Ah, si ! Par la linguistique. Je me suis fait reprendre par Hugo à chaque occurrence de gaufre de Bruxelles, arguant qu’il fallait prononcer la ville comme Auxerre, avec deux « s ». J’ai protesté-persiflé à grands renforts de kss, kss, ksssss – en vain : les linguistes sont formels, on dit bien [brussel] et non [bruksel]. Autant Manneeken-pisser dans un xylophone, je retournerai à Bruxelles, kss, kss, ksss.

 

Coca-Cola cariatides

Coca-Cola-cariatides

 

Above

 

Je dois avoir une photo de ce genre pour chaque ville où je suis passée, depuis Toronto, où j’avais été frappée par le contraste d’un building et d’une vieille vieille, ainsi que le reflet de celle-ci dans celui-là.

 

J’aime toujours beaucoup la lumière des vitraux – souvent moins leurs dessins, trop plein d’épines et de saints pour moi.

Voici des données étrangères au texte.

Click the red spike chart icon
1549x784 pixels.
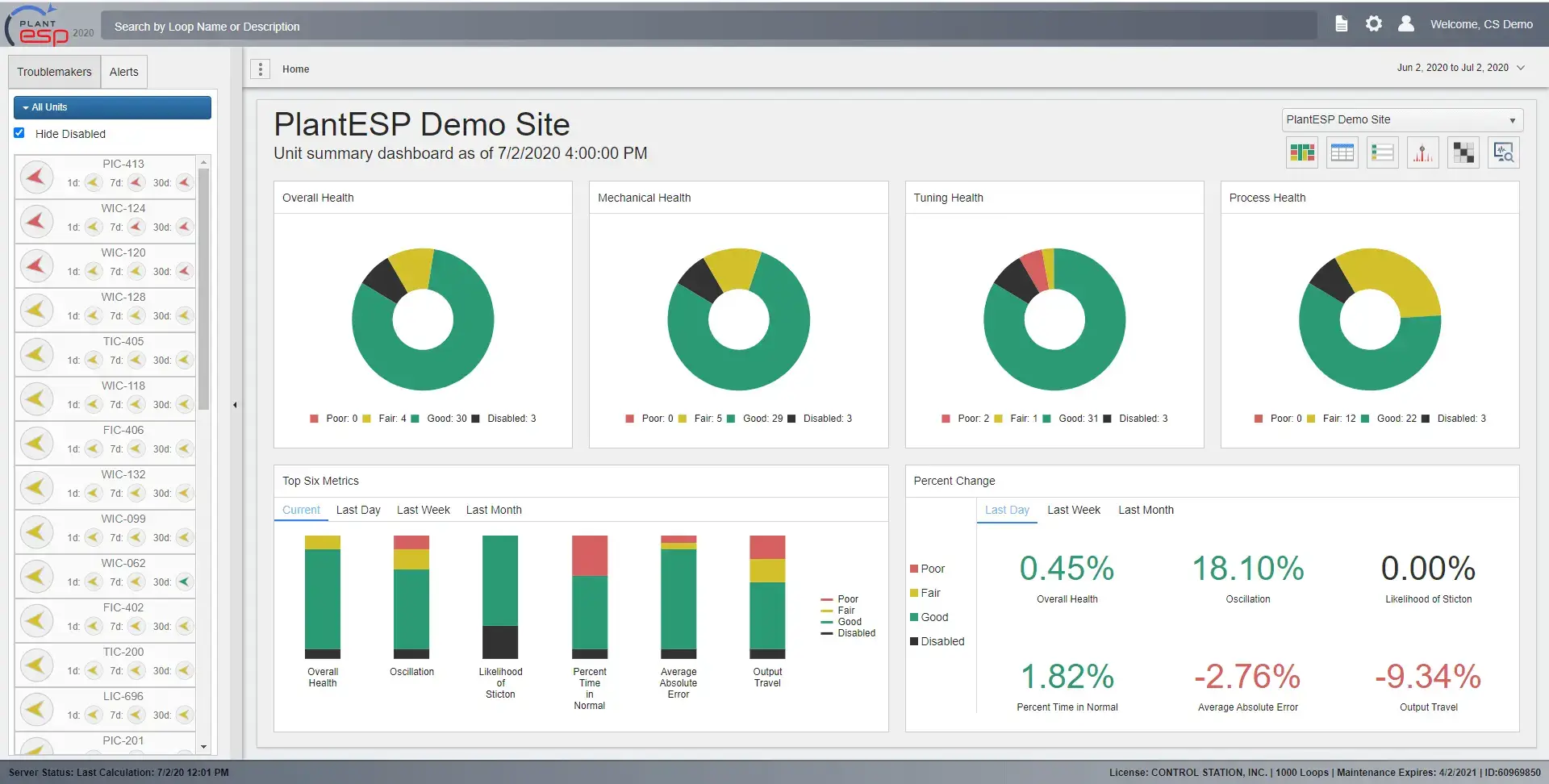click(x=1422, y=152)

Ces motifs géométriques m’ont ravie, et le fait que chaque vitrail ait le sien propre, sans qu’il y paraisse.

 

Même s’ils sont très prosaïquement enduits d’un revêtement protecteur, ces arbres en chaussettes blanches m’évoquent Magritte.

 

Partition pour pigeons

 

À prononcer à voix haute (je décline toute responsabilité en cas de soudaine envie de glace).

 

La rue de la Huchette locale

 

 

Trompe-l’œil de modiste

 

Arbre d’indécision anarchiste.

 

Rien à faire, j’ai l’impression que ce chevalier joue à Super Mario Bros (reste plus qu’à dessiner un niveau avec des gaufres à la place des briques).

 

Je vous laisse sur ma photo préférée du week-end, carte postale en contrejour.

 
1 Des Nourritures terrestres (même sans avoir lu le roman de Gide, j’adore), recommandé par @meliemeliie, que je n’ai pas pu rencontrer car elle était en vadrouille. Il faudra revenir (comme si je n’en avais pas déjà envie).
2 La preuve que le grand angle n’est pas fait pour les portraits a été faite à mes dépends – avec un plus gros nez qu’aucun membre de ma famille n’aura jamais. Si cette photo est diffusée, je fais du lapin à la moutarde et aux amandes.